• [KUTIPAN UNTUK DIBACA]
----

SUASANA teror terus menganca bangsa Arab yang mendiami Tepi
Barat Sungai Jordan, wilayah yang diduduki Israel sejak perang
1967. Terakhir ini ratusan orang Arab yang berdiam di Kota
Hebron terpaksa pindah. Di tanah milik bangsa Arab itu 17
keluarga Yahudi dari Kiryat Arba secara paksa membangun
pemukiman baru. Perkelahian terjadi, hanya sebentar. Karena
tentara Israel tiba-tiba membela pendatang baru itu.
Sudah berulangkali AS dan Mesir mengecam aksi sepihak seperti
itu. Pemerintah Israel tampaknya membiarkan saja itu terus
berlangsung. Bahkan kabinet Menachem Begin telah memutuskan
untuk mendirikan sekolah agama Yahudi dan sekolah sejarah
Yahudi di Hebron. Dengan demikian, PM Begin secara tak langsung
mensahkan pemukiman baru itu.

----

• [BARIS YANG DITAMPILKAN]
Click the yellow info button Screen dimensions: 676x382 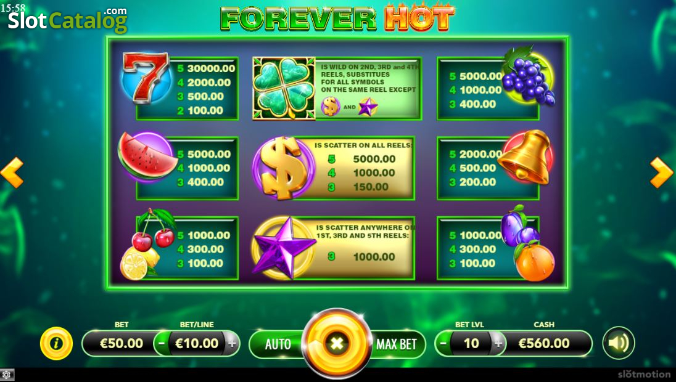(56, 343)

----

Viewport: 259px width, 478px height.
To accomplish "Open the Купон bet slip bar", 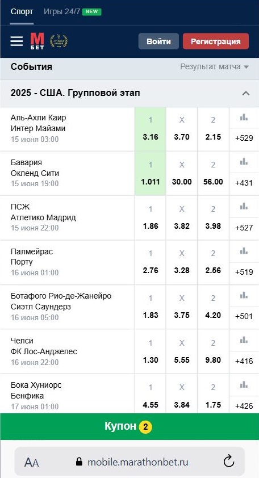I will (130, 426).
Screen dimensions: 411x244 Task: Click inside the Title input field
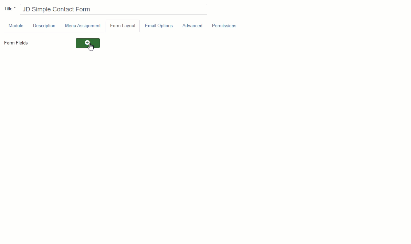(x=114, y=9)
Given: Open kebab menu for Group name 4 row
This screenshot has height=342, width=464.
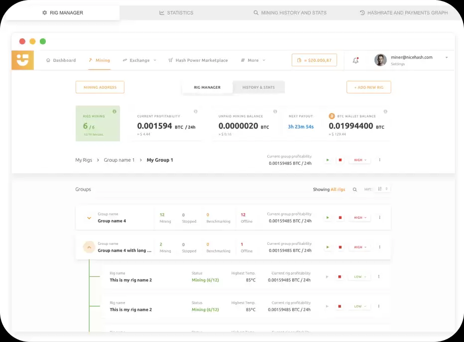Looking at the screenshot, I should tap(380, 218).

----

• [PERINTAH A]
Terjemahkan kalimat ini dari kutipan tentang pemukiman di Hebron ke dalam bahasa Inggris: "Sudah berulangkali AS dan Mesir mengecam aksi sepihak seperti itu."
• [PERINTAH B]
Salin ulang tanpa perubahan bagian dari kutipan tentang Hebron, mulai dari "SUASANA teror terus" dan berakhir pada "pendatang baru itu.".

• [JAWABAN LATIHAN A]
The US and Egypt have repeatedly condemned such unilateral actions.

• [JAWABAN LATIHAN B]
SUASANA teror terus menganca bangsa Arab yang mendiami Tepi
Barat Sungai Jordan, wilayah yang diduduki Israel sejak perang
1967. Terakhir ini ratusan orang Arab yang berdiam di Kota
Hebron terpaksa pindah. Di tanah milik bangsa Arab itu 17
keluarga Yahudi dari Kiryat Arba secara paksa membangun
pemukiman baru. Perkelahian terjadi, hanya sebentar. Karena
tentara Israel tiba-tiba membela pendatang baru itu.